Just read Old School by Tobias Wolff (This Boy’s Life). I found it on the bargain bookshelf at Powerbooks last Sunday while waiting for a friend. Hardcover, P99. The other day I picked it up with the intention of skimming through it before I fell asleep. The next thing I knew the sun had risen and I was on the last page.
Wolff has won many prizes for his stories, but this is his first novel, published in 2003. It’s about a scholarship student at a New England prep school in the early 1960s. The narrator wants to be a writer, and his school emphasizes Literature. Every year a famous writer is invited to give a talk, and one student gets a private audience. In his final year the visiting writer is his idol, Ernest Hemingway. To get the audience his story has to be personally selected by Hemingway. But as the deadline looms, he finds he cannot write the story. Being an adopted member of a tribe (the rich), he has thoroughly imbibed their habits and attitudes while revealing nothing about himself. He hasn’t lied outright, but he hasn’t corrected the misconceptions about himself, either. He’s allowed himself to be mistaken for one of them. You can’t do that when you write a story; it’s an act of revelation.

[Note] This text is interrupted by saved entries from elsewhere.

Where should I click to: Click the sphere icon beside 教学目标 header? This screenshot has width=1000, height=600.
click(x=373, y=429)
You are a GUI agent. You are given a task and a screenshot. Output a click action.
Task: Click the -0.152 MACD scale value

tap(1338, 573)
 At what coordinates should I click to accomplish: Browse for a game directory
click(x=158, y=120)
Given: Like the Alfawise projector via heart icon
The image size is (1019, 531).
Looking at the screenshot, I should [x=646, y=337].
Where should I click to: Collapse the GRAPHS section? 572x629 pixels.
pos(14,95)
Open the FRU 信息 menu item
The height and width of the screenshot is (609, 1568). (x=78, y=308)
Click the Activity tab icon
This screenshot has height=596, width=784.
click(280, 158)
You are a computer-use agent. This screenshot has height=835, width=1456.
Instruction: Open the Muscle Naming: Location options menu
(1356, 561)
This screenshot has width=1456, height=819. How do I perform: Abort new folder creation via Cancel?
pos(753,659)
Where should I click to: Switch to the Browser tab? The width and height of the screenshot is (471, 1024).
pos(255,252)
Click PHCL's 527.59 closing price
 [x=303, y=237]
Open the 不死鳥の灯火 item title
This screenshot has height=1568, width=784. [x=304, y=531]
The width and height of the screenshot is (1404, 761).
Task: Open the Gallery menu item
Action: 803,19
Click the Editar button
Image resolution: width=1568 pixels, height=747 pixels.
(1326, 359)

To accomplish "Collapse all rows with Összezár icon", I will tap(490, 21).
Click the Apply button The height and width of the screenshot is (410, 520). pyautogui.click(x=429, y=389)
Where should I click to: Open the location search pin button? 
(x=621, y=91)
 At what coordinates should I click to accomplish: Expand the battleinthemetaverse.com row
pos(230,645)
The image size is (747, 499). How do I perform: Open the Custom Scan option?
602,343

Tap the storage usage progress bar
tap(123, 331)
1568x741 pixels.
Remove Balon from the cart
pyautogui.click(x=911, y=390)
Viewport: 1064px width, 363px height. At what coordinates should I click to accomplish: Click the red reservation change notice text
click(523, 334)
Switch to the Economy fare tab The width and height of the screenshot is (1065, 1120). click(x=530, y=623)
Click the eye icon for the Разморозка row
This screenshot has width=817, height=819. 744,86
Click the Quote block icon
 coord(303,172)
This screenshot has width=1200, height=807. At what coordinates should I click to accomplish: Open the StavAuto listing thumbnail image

“The life that produces writing can’t be written about. It is a life carried on without the knowledge even of the writer, below the mind’s business and noise, in deep unlit shafts where phantom messengers struggle toward us, killing one another along the way; and when a few survivors break through to our attention they are received as blandly as waiters bringing more coffee.”
Despite the narrator’s adoration of Hemingway, Old School is squarely on Scott Fitzgerald territory: the fascination with the rich, the longing for acceptance by the tribe, and the discovery that it’s not worth it. I’ve always loved Scott Fitzgerald, a fact that has boggled my friends, and as I grew older I figured out why. Being from a middle-middle class background, I was raised to look up to the rich and pretend to be one of them. Being clever, even “adoptable”, I’ve been allowed to observe tribal behavior at closer range, and goddamn Scott is right. The writers we love always tell us the truth. Scott Fitzgerald lied to himself a lot, but he has never lied to me.
August 23rd, 2007 at 18:36
Hmm, nice. Made me wanna peel my ass off this couch and buy the book.
August 24th, 2007 at 11:32
“The writers we love always tell us the truth.”
And most of the time, its the heartbreaking truth.